[Supplied passage Boundary: Start]

Izatha rigescens is a species of moth in the family Oecophoridae. It is endemic to New Zealand. This species is classified as having the conservation status of "Data Deficient" by the Department of Conservation. It is only known from the Wellington coast. This species has not been seen since 1929.

== Taxonomy ==
This species was described by Edward Meyrick in 1929 using a male specimen collected by George Hudson at Point Howard in Lower Hutt in March. Hudson described and illustrated the species in his 1939 publication A supplement to the butterflies and moths of New Zealand. The holotype of this species is held at the Natural History Museum, London.

== Description ==
Merick described the species as follows:

♂. 17 mm. Head, thorax white mixed grey. Palpi white, second joint mixed dark grey, terminal joint with blackish median band and subbasal ring, anterior edge dark grey towards tip. Forewings elongate, slightly dilated, costa gently arched, apex obtuse, termen obliquely rounded; grey-whitish irrorated grey; an irregular grey streak mixed blackish from base of costa above fold to elongate black plical stigma; light grey suffusion with irregularly scattered black scales extends also to dorsum at base, over posterior part of cell, above fold to extremity, and forms an irregular excurved fascia at 2/3, a terminal fascia confluent with this beneath, and spots on costa at 1/3 and 4/5; an elongate blackish mark representing second discal stigma beneath this a spot of ochreous-whitish suffusion: cilia whitish mixed grey and blackish-grey except towards base. Hindwings light grey; cilia whitish, a light grey subbasal line.

[Supplied passage Boundary: End]
[Supplied material Boundary: Start]

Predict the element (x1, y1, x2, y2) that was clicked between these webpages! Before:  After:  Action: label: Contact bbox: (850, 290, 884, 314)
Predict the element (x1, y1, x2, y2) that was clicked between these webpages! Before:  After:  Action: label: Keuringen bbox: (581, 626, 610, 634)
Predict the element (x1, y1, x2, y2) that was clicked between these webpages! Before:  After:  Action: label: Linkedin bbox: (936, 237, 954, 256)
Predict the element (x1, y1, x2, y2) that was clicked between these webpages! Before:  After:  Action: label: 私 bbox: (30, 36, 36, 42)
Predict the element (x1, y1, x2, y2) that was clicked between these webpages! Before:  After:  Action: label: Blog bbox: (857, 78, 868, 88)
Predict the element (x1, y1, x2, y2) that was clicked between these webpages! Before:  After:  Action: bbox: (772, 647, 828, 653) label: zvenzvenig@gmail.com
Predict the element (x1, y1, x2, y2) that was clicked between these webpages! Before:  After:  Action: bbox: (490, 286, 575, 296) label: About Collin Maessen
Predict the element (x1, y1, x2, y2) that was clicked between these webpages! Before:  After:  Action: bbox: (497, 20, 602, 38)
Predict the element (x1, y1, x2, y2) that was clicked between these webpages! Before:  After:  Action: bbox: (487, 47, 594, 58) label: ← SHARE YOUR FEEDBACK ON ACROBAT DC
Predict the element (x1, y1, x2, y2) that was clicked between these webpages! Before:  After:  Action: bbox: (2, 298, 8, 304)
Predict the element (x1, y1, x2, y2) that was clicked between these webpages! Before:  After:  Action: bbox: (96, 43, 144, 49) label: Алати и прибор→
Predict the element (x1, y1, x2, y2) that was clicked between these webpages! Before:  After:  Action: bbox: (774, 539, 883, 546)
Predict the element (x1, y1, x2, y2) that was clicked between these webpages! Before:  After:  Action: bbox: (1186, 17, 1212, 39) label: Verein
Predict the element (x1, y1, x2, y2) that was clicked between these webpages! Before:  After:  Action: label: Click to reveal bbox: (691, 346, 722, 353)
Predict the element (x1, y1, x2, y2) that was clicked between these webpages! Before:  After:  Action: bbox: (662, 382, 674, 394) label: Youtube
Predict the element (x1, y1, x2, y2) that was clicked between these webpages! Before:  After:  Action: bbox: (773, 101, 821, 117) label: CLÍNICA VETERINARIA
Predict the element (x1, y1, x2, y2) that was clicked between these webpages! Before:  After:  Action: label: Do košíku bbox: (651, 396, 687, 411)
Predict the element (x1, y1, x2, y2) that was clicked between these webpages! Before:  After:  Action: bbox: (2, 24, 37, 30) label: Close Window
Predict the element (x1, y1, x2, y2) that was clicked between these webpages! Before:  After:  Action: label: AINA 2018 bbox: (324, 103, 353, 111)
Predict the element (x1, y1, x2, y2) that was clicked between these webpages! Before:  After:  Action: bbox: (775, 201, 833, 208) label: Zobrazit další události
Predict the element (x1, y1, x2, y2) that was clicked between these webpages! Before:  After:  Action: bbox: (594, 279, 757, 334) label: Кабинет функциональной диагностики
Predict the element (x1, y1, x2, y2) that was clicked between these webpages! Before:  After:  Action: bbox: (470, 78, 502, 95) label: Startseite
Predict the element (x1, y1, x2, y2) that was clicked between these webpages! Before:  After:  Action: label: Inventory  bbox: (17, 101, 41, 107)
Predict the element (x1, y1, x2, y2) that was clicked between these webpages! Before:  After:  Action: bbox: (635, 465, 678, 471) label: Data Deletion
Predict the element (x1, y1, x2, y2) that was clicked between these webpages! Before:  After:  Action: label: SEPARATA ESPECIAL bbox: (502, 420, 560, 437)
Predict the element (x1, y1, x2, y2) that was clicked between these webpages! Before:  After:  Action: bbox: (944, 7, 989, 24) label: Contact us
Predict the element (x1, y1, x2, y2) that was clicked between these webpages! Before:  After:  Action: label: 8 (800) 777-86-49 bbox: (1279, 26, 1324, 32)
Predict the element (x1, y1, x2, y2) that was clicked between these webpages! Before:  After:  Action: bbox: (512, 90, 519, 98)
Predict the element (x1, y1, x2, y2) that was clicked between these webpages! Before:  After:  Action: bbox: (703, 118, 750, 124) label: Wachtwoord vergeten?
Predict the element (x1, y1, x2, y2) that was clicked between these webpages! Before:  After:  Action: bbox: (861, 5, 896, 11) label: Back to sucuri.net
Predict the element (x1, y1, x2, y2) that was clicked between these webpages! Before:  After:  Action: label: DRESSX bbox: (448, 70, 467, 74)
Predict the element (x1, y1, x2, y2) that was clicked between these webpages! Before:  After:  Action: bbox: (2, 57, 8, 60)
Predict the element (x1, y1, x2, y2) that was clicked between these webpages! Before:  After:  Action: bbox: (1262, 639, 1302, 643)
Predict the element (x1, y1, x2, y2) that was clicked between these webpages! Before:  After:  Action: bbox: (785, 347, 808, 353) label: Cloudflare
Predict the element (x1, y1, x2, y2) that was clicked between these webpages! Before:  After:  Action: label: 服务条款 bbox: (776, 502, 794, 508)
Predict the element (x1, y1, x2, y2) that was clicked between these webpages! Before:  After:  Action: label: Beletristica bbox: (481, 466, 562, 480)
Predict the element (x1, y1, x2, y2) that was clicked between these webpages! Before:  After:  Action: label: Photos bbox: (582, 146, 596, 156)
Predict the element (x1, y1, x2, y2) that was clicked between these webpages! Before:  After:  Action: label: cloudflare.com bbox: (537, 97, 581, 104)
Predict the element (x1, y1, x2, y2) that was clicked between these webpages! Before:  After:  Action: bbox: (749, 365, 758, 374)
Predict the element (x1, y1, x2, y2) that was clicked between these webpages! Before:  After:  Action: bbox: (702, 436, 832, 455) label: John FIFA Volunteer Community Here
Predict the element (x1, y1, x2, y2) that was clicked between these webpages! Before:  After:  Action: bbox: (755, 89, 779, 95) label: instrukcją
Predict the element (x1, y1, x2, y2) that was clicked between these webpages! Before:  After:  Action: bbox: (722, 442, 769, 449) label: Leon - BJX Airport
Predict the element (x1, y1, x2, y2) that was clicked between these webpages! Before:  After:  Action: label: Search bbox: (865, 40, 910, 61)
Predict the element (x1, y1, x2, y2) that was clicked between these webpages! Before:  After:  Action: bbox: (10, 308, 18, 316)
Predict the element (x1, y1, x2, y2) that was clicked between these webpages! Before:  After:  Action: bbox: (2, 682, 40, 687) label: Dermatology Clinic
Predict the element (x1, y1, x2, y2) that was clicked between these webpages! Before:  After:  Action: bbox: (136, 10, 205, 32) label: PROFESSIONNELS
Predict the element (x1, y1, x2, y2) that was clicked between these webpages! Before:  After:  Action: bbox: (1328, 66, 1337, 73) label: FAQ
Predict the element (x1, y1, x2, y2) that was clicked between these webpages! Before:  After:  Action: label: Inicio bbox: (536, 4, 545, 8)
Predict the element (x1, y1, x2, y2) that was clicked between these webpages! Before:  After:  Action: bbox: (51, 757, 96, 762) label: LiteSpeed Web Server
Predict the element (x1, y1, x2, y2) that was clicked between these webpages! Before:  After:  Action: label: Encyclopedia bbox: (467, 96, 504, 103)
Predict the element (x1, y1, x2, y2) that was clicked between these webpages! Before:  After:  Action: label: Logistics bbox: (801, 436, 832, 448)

[Supplied material Boundary: End]

§ Tasks to perform:
A. Summarize the Izatha rigescens passage in two sentences.
B. In the Izatha rigescens passage, which publication did Hudson describe and illustrate the species in?
C. Reproduce word for word the part of the Izatha rigescens passage that opens with the words containing "Izatha rigescens is" and closes with "History Museum, London.".

§ Problem solutions:
A. Izatha rigescens is a moth in the family Oecophoridae that is endemic to New Zealand, known only from the Wellington coast, classified as "Data Deficient," and not seen since 1929. Edward Meyrick described it in 1929 from a male specimen George Hudson collected at Point Howard in Lower Hutt, and its holotype is held at the Natural History Museum, London.

B. A supplement to the butterflies and moths of New Zealand, published in 1939.

C.
Izatha rigescens is a species of moth in the family Oecophoridae. It is endemic to New Zealand. This species is classified as having the conservation status of "Data Deficient" by the Department of Conservation. It is only known from the Wellington coast. This species has not been seen since 1929.

== Taxonomy ==
This species was described by Edward Meyrick in 1929 using a male specimen collected by George Hudson at Point Howard in Lower Hutt in March. Hudson described and illustrated the species in his 1939 publication A supplement to the butterflies and moths of New Zealand. The holotype of this species is held at the Natural History Museum, London.